Twigg et al. (2013) studied 26 mutation-positive individuals from 12 families with craniosynostosis associated with heterozygous mutation in the ERF gene (see MOLECULAR GENETICS). Of 14 pediatric cases, 13 had craniosynostosis; 1 boy who carried a mutation exhibited only hypertelorism and exorbitism, whereas his sister had pansynostosis. In the 8 children who underwent 3D CT scan of the skull, fusion was observed to have affected the sagittal suture in 7 cases, the lambdoid suture in 5 cases, the coronal suture in 3 cases, and the metopic suture in 1 case. Seven of 12 probands had syndromic multiple suture synostosis, 2 had only sagittal synostosis, 1 had only lambdoid synostosis, and in 1 proband the sutures were not specified. In half of the families, a diagnosis of Crouzon syndrome (123500) had been suggested because of exorbitism and midface hypoplasia, but FGFR2 (176943) testing was normal. Increased intracranial pressure was documented in 9 cases, and Chiari type I malformations were diagnosed in 4 patients. Twelve (86%) of 14 pediatric patients had behavioral or learning problems, particularly affecting concentration and language acquisition. Despite multisuture involvement, many affected individuals presented after infancy, and primary surgery was frequently delayed. Extracranial growth was normal, except for occasional mild shortening of the digits; no health problems of later onset were consistently found in carrier adults, in many of whom the only clinical feature was macrocephaly or mild craniofacial signs. Three-dimensional scanning of 14 mutation-positive individuals from 6 families showed that hypertelorism, shortening and/or vertical displacement of the nose, and prominent orbits and forehead were consistently present but varied in severity.

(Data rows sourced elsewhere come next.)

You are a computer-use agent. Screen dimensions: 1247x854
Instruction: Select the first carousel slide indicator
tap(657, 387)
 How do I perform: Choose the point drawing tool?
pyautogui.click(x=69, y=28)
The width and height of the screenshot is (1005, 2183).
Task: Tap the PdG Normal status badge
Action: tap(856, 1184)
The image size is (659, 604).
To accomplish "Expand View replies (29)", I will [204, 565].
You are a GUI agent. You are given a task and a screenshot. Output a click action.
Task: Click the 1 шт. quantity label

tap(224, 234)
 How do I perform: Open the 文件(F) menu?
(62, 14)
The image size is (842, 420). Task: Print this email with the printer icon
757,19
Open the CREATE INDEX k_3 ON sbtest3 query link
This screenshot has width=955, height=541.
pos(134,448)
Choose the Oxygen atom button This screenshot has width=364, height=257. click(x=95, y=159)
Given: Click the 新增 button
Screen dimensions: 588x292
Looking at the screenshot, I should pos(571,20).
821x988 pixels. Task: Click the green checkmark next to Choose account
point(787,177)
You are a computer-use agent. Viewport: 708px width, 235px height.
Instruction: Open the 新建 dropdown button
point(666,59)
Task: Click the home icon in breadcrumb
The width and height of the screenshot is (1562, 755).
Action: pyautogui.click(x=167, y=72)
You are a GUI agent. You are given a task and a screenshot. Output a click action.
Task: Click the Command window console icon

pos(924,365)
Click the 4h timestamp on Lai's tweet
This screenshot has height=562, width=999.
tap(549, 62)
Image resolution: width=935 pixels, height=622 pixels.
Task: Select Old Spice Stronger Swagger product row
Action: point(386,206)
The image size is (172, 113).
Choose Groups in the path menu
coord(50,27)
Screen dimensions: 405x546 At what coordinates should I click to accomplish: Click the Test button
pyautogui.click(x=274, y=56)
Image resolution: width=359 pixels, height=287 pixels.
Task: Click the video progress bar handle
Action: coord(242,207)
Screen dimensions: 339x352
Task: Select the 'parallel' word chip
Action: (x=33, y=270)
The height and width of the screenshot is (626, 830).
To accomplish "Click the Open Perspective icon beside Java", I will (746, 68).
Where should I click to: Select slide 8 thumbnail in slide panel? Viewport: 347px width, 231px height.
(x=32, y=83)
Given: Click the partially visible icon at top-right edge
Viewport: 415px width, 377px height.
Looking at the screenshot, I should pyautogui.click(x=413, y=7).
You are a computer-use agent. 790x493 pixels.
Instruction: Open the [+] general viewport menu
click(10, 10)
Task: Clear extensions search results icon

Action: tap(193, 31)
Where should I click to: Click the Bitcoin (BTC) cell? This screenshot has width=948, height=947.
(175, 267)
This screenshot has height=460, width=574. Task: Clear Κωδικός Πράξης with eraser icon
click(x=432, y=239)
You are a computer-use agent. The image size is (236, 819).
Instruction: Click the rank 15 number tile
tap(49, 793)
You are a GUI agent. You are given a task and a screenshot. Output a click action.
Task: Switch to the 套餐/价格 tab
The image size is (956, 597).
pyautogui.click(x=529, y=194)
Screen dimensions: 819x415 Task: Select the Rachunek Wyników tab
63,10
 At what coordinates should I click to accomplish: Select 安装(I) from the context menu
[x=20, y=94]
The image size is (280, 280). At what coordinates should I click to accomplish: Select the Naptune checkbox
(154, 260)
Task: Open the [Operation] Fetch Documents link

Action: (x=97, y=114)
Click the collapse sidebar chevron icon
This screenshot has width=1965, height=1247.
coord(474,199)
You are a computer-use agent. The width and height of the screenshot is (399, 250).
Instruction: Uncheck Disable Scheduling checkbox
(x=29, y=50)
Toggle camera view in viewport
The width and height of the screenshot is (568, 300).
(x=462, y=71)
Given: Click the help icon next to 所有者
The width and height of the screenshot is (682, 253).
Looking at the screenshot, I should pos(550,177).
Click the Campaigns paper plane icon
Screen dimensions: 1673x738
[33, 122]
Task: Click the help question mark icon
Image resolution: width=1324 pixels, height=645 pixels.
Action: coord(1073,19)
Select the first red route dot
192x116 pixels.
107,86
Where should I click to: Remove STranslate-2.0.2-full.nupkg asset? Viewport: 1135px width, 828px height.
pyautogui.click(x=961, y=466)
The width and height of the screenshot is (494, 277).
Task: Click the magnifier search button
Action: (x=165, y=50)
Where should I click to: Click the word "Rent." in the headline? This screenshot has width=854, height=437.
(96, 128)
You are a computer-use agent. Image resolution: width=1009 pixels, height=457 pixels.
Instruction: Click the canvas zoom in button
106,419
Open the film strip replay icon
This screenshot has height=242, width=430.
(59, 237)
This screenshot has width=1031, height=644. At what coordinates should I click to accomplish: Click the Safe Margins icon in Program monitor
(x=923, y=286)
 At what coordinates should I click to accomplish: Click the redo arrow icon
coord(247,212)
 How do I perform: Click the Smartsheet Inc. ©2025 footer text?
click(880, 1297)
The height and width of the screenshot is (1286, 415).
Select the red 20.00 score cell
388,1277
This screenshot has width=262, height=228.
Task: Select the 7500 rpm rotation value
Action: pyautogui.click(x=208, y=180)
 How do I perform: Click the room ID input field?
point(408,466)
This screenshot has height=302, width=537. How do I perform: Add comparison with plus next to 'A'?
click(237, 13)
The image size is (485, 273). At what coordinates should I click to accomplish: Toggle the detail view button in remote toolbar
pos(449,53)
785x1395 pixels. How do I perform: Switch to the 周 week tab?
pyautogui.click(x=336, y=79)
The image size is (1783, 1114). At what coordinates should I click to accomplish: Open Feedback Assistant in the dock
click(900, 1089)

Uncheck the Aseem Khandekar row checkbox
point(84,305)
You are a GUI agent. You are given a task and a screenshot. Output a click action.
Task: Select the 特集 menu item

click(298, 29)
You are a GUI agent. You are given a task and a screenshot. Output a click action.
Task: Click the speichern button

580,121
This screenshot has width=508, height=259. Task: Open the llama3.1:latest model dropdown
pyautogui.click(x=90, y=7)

Chaudhry et al. (2015) studied 2 unrelated boys with craniosynostosis, and mutation in the ERF gene. The first patient presented at 6.5 years of age with involvement of all sutures, whereas the second presented at 3 months of age with bicoronal and metopic involvement. Both exhibited dysmorphic features, including proptosis, hypertelorism, depressed nasal bridge, and retrognathia. Additional features in the first patient included malar hypoplasia as well as ectopic posterior pituitary, Chiari I malformation, and hypoplastic optic nerves with dilated cerebrospinal fluid sheaths. The second patient, who underwent frontoorbital remodeling at age 10 months, showed speech delay at age 19 months.

Molecular Genetics

In a family in which 1 brother had synostosis of all cranial sutures, another brother had metopic, sagittal, and left coronal synostosis, and their mother had exorbitism and midface hypoplasia but no documented craniosynostosis, Twigg et al. (2013) performed exome sequencing and identified a heterozygous nonsense mutation in the ERF gene (R183X; 611888.0001) that segregated with disease. Sequencing of ERF in 411 samples from unrelated individuals with craniosynostosis identified 8 heterozygous mutations in 11 additional families with synostosis of variable sutures (see, e.g., 611888.0002-611888.0005). No genotype-phenotype correlation was found.

Chaudhry et al. (2015) analyzed the ERF gene in 40 patients with genetically undiagnosed multiple suture or sagittal synostosis, and identified 2 heterozygous mutations, one in the start codon (611888.0006 and the other in a splice site 611888.0007), in 2 affected boys. Chaudhry et al. (2015) noted that 2 (5%) of 40 patients in their study population had a pathogenic variant in the ERF gene, similar to the 3% frequency that was observed in a larger cohort (Twigg et al., 2013).